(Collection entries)

================

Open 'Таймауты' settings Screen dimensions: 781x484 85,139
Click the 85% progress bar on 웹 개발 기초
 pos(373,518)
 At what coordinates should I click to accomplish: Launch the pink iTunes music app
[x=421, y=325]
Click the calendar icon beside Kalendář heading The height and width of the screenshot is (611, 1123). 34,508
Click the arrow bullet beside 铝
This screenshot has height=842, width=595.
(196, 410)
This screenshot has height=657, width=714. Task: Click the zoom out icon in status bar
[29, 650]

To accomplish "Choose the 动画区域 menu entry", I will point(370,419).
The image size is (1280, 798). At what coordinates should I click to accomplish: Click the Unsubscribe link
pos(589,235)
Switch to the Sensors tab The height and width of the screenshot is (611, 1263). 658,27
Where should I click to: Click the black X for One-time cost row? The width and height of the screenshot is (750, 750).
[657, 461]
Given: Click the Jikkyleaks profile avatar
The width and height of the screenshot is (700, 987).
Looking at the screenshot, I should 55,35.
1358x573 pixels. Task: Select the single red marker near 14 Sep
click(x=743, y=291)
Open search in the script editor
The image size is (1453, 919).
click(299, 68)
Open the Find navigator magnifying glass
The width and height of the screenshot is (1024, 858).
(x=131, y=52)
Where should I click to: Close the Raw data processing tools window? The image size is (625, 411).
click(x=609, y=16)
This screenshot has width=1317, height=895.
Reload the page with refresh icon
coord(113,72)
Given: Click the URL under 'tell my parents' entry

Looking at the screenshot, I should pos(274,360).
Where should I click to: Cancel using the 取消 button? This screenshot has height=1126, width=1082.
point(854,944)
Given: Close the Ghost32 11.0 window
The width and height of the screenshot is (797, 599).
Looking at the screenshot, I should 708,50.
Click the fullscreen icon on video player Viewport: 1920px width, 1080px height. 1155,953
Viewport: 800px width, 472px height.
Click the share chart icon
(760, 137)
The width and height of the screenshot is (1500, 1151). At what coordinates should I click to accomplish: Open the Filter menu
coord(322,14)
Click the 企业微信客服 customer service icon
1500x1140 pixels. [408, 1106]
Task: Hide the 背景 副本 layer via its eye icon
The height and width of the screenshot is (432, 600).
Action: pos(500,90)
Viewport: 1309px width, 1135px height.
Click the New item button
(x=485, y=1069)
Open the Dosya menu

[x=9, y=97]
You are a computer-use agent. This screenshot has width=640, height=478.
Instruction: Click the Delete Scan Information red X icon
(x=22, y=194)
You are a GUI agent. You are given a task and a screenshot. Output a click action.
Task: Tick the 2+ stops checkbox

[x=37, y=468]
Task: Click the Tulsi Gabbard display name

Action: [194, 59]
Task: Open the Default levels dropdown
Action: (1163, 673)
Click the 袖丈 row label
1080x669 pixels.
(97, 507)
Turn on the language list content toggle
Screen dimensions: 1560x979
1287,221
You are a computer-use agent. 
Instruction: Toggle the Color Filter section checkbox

================

• Directions:
Copy each line above containing the string "computer".

• Your solution:
You are a computer-use agent. This screenshot has width=640, height=478.
You are a computer-use agent. 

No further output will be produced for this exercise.